[Stored items]
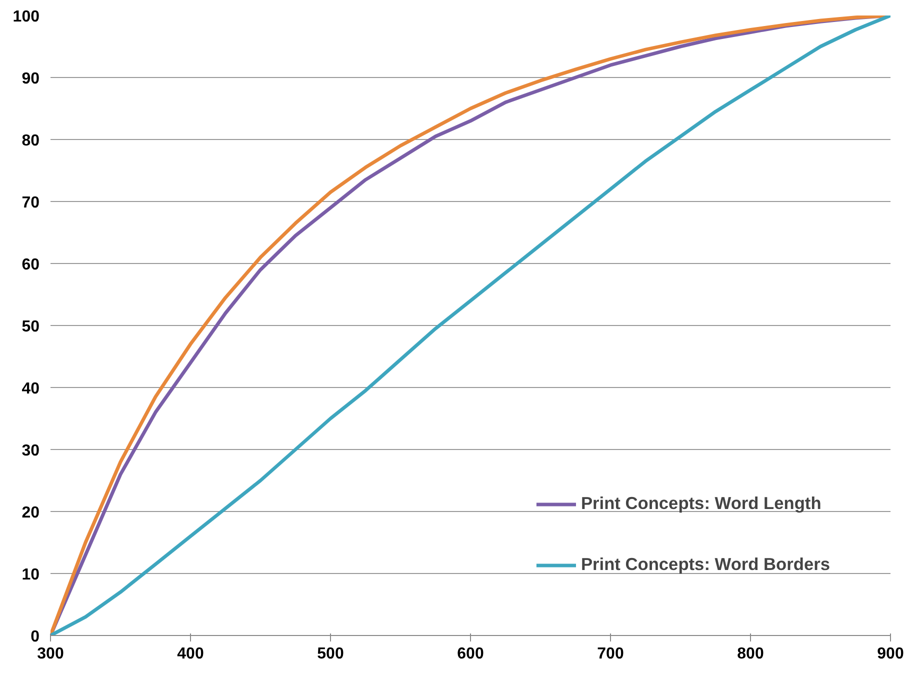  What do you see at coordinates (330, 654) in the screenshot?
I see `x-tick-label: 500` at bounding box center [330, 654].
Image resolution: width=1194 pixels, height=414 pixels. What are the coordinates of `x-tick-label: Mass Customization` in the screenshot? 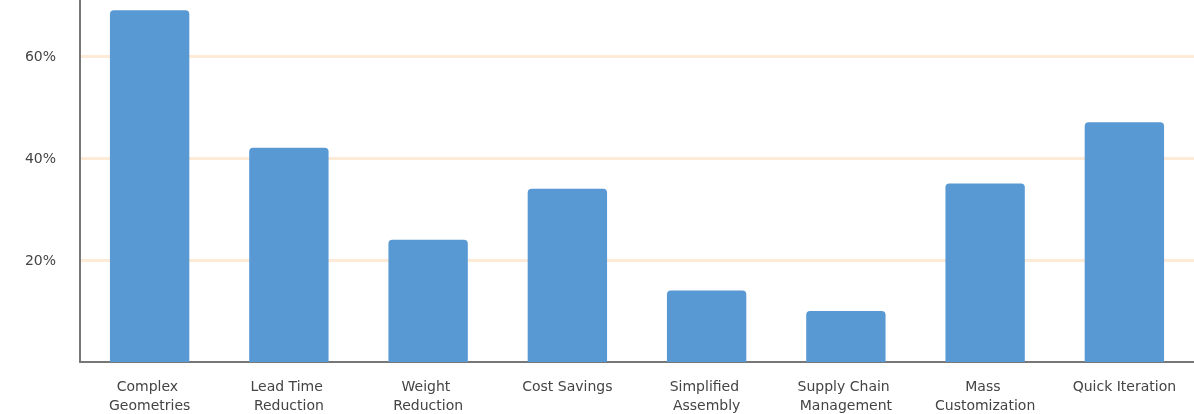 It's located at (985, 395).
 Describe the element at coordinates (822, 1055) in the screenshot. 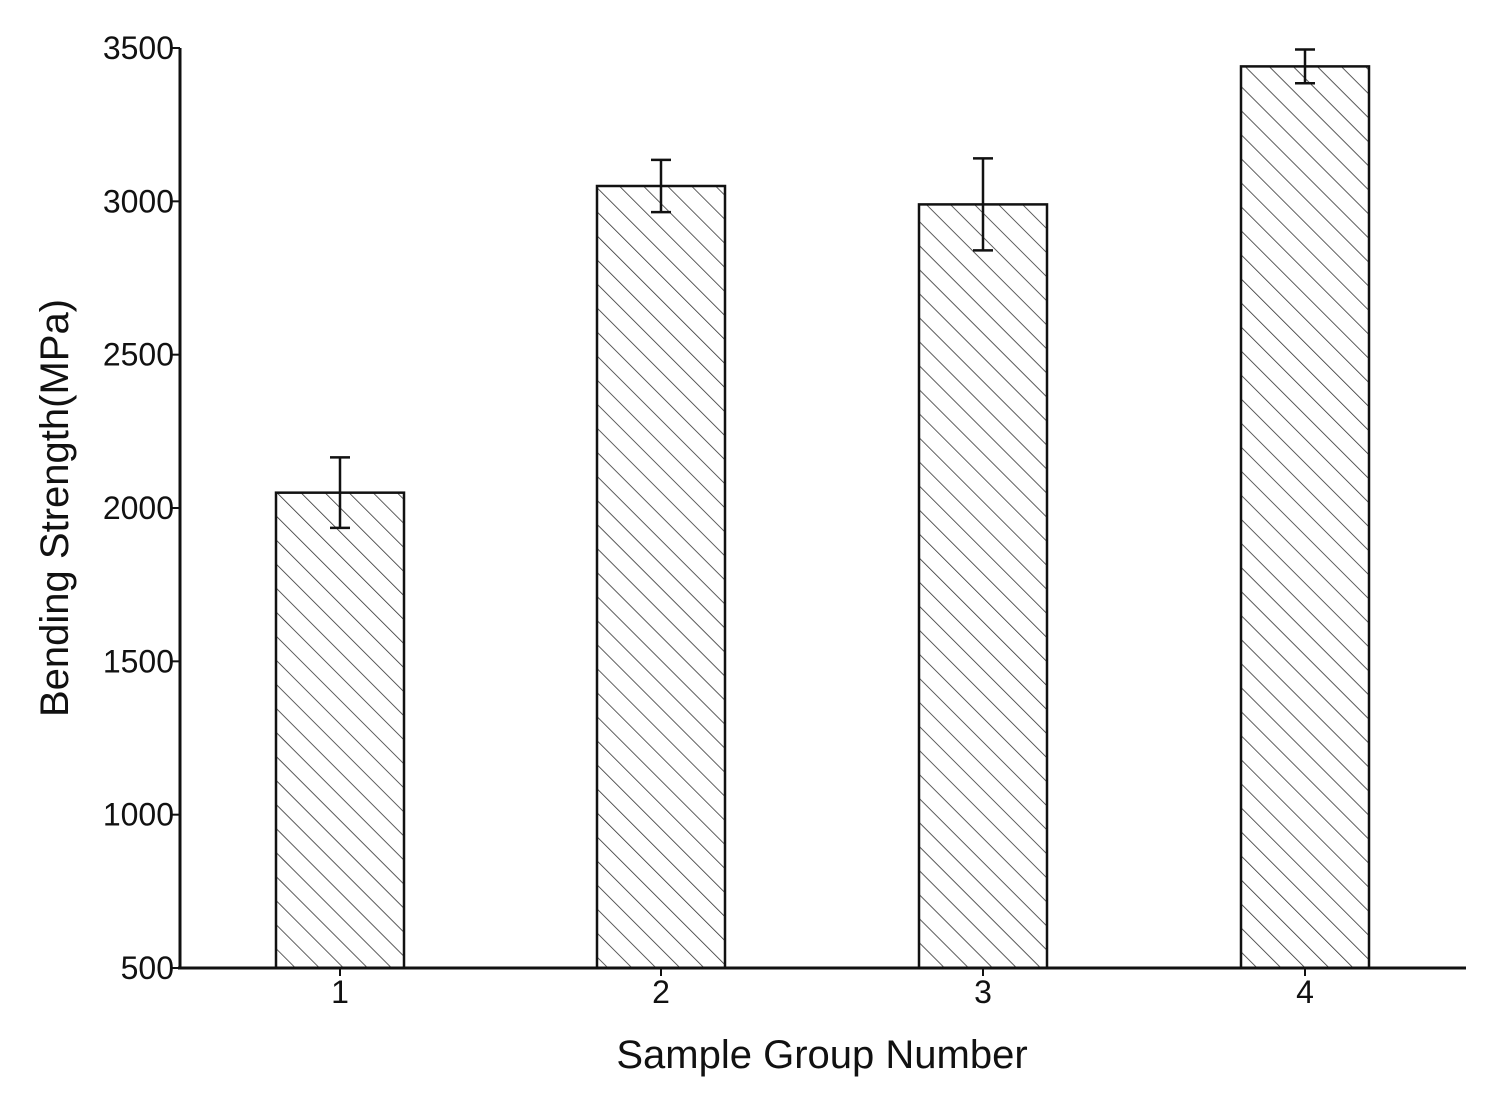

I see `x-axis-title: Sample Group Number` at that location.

**WORK REQUEST:**
Beginning at the line that contains "Describe the element" and continuing through the end of the entries, put each non-blank line into a Markdown table with the columns Row and Line. Leave out blank lines and pictures.

**YOUR SOLUTION:**
| Row | Line |
|---|---|
| 1 |  Describe the element at coordinates (822, 1055) in the screenshot.  |
| 2 | I see `x-axis-title: Sample Group Number` at that location. |